> **WORK TO COMPLETE**
Rewrite the material below with every "The image size is" changed to "The frame size is" and nothing else touched.
= = = = = = =
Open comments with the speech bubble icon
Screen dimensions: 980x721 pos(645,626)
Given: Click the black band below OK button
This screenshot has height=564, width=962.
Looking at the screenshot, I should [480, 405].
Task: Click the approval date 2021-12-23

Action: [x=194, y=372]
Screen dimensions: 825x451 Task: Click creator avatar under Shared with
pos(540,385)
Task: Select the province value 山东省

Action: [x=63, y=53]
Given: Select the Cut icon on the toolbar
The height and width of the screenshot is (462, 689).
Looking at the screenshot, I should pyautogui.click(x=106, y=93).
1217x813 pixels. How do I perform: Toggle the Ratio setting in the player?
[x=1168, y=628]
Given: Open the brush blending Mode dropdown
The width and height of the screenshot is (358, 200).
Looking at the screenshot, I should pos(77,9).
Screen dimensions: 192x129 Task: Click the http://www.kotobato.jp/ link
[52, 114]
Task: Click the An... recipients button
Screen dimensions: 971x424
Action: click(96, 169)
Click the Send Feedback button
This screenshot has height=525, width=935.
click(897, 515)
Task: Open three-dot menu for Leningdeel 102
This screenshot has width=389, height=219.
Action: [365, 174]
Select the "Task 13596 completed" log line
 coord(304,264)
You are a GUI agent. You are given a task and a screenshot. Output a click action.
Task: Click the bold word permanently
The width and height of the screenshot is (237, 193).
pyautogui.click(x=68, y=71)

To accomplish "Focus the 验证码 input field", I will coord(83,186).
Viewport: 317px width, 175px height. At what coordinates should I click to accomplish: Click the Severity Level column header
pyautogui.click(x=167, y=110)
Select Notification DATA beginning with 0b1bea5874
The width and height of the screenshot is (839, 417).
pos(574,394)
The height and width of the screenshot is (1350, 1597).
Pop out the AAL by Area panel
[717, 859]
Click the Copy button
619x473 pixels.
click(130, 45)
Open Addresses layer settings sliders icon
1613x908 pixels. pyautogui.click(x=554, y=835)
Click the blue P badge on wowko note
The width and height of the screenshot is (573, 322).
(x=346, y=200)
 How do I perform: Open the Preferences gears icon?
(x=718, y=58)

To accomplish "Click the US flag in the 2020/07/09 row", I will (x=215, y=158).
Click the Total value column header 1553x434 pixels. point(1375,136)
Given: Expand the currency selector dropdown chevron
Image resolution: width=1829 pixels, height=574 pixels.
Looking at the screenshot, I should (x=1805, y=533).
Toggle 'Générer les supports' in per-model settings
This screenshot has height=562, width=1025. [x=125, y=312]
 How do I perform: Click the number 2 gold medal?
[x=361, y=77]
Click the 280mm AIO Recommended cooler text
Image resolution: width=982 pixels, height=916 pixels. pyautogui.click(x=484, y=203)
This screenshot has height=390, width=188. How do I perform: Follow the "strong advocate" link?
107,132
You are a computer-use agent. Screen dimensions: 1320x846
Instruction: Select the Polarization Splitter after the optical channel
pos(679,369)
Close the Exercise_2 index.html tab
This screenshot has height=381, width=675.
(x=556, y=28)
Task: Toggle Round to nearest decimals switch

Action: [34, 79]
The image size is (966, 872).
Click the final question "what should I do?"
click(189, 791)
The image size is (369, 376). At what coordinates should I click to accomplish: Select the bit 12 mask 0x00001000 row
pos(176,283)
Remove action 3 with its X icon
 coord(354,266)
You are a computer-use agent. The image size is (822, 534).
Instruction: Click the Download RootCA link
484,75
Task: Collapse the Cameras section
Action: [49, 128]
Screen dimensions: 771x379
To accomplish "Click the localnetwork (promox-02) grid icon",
= = = = = = =
> **RESPONSE FOR THIS EXERCISE**
Open comments with the speech bubble icon
Screen dimensions: 980x721 pos(645,626)
Given: Click the black band below OK button
This screenshot has height=564, width=962.
Looking at the screenshot, I should [480, 405].
Task: Click the approval date 2021-12-23

Action: [x=194, y=372]
Screen dimensions: 825x451 Task: Click creator avatar under Shared with
pos(540,385)
Task: Select the province value 山东省

Action: [x=63, y=53]
Given: Select the Cut icon on the toolbar
The height and width of the screenshot is (462, 689).
Looking at the screenshot, I should pyautogui.click(x=106, y=93).
1217x813 pixels. How do I perform: Toggle the Ratio setting in the player?
[x=1168, y=628]
Given: Open the brush blending Mode dropdown
The width and height of the screenshot is (358, 200).
Looking at the screenshot, I should pos(77,9).
Screen dimensions: 192x129 Task: Click the http://www.kotobato.jp/ link
[52, 114]
Task: Click the An... recipients button
Screen dimensions: 971x424
Action: click(96, 169)
Click the Send Feedback button
This screenshot has height=525, width=935.
click(897, 515)
Task: Open three-dot menu for Leningdeel 102
This screenshot has width=389, height=219.
Action: [365, 174]
Select the "Task 13596 completed" log line
 coord(304,264)
You are a GUI agent. You are given a task and a screenshot. Output a click action.
Task: Click the bold word permanently
The width and height of the screenshot is (237, 193).
pyautogui.click(x=68, y=71)

To accomplish "Focus the 验证码 input field", I will coord(83,186).
Viewport: 317px width, 175px height. At what coordinates should I click to accomplish: Click the Severity Level column header
pyautogui.click(x=167, y=110)
Select Notification DATA beginning with 0b1bea5874
The width and height of the screenshot is (839, 417).
pos(574,394)
The height and width of the screenshot is (1350, 1597).
Pop out the AAL by Area panel
[717, 859]
Click the Copy button
619x473 pixels.
click(130, 45)
Open Addresses layer settings sliders icon
1613x908 pixels. pyautogui.click(x=554, y=835)
Click the blue P badge on wowko note
The width and height of the screenshot is (573, 322).
(x=346, y=200)
 How do I perform: Open the Preferences gears icon?
(x=718, y=58)

To accomplish "Click the US flag in the 2020/07/09 row", I will (x=215, y=158).
Click the Total value column header 1553x434 pixels. point(1375,136)
Given: Expand the currency selector dropdown chevron
Image resolution: width=1829 pixels, height=574 pixels.
Looking at the screenshot, I should (x=1805, y=533).
Toggle 'Générer les supports' in per-model settings
This screenshot has height=562, width=1025. [x=125, y=312]
 How do I perform: Click the number 2 gold medal?
[x=361, y=77]
Click the 280mm AIO Recommended cooler text
Image resolution: width=982 pixels, height=916 pixels. pyautogui.click(x=484, y=203)
This screenshot has height=390, width=188. How do I perform: Follow the "strong advocate" link?
107,132
You are a computer-use agent. Screen dimensions: 1320x846
Instruction: Select the Polarization Splitter after the optical channel
pos(679,369)
Close the Exercise_2 index.html tab
This screenshot has height=381, width=675.
(x=556, y=28)
Task: Toggle Round to nearest decimals switch

Action: [34, 79]
The frame size is (966, 872).
Click the final question "what should I do?"
click(189, 791)
The frame size is (369, 376). At what coordinates should I click to accomplish: Select the bit 12 mask 0x00001000 row
pos(176,283)
Remove action 3 with its X icon
 coord(354,266)
You are a computer-use agent. The frame size is (822, 534).
Instruction: Click the Download RootCA link
484,75
Task: Collapse the Cameras section
Action: [49, 128]
Screen dimensions: 771x379
To accomplish "Click the localnetwork (promox-02) grid icon",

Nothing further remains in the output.